# What you will do
Locate the line that contains "The image size is (914, 1280)." in the entries below, then repeat it and every following line through the line that contains "Task: Close the Organization Settings dialog", exactly, and no others.

******

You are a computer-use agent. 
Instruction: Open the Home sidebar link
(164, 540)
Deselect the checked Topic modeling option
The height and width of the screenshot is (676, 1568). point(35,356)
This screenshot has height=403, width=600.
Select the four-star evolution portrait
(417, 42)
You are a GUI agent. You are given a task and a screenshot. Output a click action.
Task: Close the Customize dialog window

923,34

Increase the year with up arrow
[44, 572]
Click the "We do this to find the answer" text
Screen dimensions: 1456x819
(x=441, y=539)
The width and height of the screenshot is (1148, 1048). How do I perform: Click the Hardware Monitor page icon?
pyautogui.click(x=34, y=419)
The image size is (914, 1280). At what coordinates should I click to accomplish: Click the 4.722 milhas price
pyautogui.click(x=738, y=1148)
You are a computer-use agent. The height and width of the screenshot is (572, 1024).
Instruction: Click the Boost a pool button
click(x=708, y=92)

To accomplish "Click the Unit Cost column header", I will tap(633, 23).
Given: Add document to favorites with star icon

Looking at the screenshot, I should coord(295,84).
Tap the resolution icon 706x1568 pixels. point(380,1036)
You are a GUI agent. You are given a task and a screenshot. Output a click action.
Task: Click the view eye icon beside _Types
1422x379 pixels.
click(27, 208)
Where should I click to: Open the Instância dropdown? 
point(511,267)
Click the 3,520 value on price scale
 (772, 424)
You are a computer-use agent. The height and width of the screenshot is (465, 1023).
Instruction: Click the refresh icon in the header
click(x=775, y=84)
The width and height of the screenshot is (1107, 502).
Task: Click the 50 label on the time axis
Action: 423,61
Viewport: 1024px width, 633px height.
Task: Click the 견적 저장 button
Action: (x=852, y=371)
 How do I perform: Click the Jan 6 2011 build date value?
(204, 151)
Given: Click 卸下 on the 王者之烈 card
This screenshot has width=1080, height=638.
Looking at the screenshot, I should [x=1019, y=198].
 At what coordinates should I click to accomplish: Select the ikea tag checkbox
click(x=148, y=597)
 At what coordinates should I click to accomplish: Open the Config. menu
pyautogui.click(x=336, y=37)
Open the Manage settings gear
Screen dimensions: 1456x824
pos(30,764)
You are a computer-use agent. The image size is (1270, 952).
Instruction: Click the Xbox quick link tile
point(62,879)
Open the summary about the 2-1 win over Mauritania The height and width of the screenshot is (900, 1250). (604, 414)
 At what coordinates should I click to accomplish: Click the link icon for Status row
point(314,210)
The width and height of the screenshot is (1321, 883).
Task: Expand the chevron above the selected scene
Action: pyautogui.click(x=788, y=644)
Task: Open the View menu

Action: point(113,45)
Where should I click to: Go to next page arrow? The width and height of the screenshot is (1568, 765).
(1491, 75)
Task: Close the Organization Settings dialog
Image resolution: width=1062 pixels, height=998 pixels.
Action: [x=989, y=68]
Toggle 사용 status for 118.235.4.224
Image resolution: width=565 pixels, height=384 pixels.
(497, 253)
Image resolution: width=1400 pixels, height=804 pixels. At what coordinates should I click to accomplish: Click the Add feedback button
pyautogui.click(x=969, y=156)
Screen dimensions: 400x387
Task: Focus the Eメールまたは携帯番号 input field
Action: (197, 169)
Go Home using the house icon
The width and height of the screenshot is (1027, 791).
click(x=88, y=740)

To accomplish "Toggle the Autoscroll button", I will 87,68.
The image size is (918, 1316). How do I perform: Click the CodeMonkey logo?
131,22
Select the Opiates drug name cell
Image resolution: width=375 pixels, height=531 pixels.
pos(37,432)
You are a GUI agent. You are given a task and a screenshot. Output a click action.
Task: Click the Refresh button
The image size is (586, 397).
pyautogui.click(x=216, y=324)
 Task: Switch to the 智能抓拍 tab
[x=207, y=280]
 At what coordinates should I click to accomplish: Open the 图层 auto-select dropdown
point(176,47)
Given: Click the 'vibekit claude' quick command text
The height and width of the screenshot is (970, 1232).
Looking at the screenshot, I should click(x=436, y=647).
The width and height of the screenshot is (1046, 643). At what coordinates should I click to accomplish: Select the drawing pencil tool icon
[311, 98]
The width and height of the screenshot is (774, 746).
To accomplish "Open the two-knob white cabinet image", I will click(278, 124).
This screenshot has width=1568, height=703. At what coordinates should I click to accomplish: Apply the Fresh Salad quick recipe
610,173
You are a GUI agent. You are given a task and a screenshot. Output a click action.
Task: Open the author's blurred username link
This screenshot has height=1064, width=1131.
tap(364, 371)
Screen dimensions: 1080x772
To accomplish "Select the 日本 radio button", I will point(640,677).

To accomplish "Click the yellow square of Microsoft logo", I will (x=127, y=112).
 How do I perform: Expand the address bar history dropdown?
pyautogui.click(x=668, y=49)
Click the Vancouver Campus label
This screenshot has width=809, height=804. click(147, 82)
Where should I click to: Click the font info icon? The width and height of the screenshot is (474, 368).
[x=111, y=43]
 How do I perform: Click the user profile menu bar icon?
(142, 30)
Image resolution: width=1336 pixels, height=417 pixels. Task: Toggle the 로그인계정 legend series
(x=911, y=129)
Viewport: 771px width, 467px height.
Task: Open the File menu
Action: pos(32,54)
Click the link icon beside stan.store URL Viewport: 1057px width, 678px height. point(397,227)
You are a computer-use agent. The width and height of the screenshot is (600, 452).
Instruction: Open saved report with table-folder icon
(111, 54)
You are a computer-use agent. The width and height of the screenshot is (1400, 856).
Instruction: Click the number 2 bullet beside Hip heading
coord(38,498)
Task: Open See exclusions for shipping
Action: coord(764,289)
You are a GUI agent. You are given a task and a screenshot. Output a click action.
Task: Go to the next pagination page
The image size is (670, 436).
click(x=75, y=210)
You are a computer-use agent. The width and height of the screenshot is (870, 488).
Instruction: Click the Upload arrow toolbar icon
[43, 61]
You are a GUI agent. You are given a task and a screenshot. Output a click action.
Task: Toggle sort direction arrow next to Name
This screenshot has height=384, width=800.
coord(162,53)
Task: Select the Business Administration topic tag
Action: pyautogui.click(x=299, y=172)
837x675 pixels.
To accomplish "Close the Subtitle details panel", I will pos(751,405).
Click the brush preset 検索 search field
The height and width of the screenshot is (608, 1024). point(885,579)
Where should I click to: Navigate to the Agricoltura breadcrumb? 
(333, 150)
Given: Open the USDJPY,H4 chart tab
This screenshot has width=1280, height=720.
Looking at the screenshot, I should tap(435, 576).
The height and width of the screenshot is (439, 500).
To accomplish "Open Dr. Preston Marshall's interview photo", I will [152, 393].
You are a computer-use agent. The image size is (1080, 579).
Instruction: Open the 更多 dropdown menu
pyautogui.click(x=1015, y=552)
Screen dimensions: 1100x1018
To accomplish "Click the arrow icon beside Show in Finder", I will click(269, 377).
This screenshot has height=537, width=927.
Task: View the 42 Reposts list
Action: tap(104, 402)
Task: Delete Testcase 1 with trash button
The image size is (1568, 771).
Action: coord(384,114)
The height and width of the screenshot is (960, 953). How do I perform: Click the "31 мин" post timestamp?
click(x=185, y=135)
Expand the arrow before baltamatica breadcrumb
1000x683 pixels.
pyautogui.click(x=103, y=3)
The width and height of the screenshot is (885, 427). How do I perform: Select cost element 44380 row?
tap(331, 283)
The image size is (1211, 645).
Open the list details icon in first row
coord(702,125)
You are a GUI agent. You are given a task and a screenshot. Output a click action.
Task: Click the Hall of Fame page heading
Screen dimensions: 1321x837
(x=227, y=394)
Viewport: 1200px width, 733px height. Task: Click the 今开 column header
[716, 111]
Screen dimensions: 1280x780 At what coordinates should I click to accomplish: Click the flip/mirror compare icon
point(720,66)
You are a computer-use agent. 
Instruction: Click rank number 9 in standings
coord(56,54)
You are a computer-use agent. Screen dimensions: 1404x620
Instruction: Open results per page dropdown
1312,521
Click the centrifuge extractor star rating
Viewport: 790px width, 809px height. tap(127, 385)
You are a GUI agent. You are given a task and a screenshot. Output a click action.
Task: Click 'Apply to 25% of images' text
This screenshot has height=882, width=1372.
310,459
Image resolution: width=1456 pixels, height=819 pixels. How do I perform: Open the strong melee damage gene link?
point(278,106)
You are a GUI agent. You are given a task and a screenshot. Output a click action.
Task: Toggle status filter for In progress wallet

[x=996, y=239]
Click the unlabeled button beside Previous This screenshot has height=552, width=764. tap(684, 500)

******

# Result of the exercise
The image size is (914, 1280). At what coordinates should I click to accomplish: Click the 4.722 milhas price
pyautogui.click(x=738, y=1148)
You are a computer-use agent. The height and width of the screenshot is (572, 1024).
Instruction: Click the Boost a pool button
click(x=708, y=92)

To accomplish "Click the Unit Cost column header", I will tap(633, 23).
Given: Add document to favorites with star icon

Looking at the screenshot, I should coord(295,84).
Tap the resolution icon 706x1568 pixels. point(380,1036)
You are a GUI agent. You are given a task and a screenshot. Output a click action.
Task: Click the view eye icon beside _Types
1422x379 pixels.
click(27, 208)
Where should I click to: Open the Instância dropdown? 
point(511,267)
Click the 3,520 value on price scale
 (772, 424)
You are a computer-use agent. The height and width of the screenshot is (465, 1023).
Instruction: Click the refresh icon in the header
click(x=775, y=84)
The width and height of the screenshot is (1107, 502).
Task: Click the 50 label on the time axis
Action: 423,61
Viewport: 1024px width, 633px height.
Task: Click the 견적 저장 button
Action: (x=852, y=371)
 How do I perform: Click the Jan 6 2011 build date value?
(204, 151)
Given: Click 卸下 on the 王者之烈 card
This screenshot has width=1080, height=638.
Looking at the screenshot, I should [x=1019, y=198].
 At what coordinates should I click to accomplish: Select the ikea tag checkbox
click(x=148, y=597)
 At what coordinates should I click to accomplish: Open the Config. menu
pyautogui.click(x=336, y=37)
Open the Manage settings gear
Screen dimensions: 1456x824
pos(30,764)
You are a computer-use agent. The image size is (1270, 952).
Instruction: Click the Xbox quick link tile
point(62,879)
Open the summary about the 2-1 win over Mauritania The height and width of the screenshot is (900, 1250). (604, 414)
 At what coordinates should I click to accomplish: Click the link icon for Status row
point(314,210)
The width and height of the screenshot is (1321, 883).
Task: Expand the chevron above the selected scene
Action: pyautogui.click(x=788, y=644)
Task: Open the View menu

Action: point(113,45)
Where should I click to: Go to next page arrow? The width and height of the screenshot is (1568, 765).
(1491, 75)
Task: Close the Organization Settings dialog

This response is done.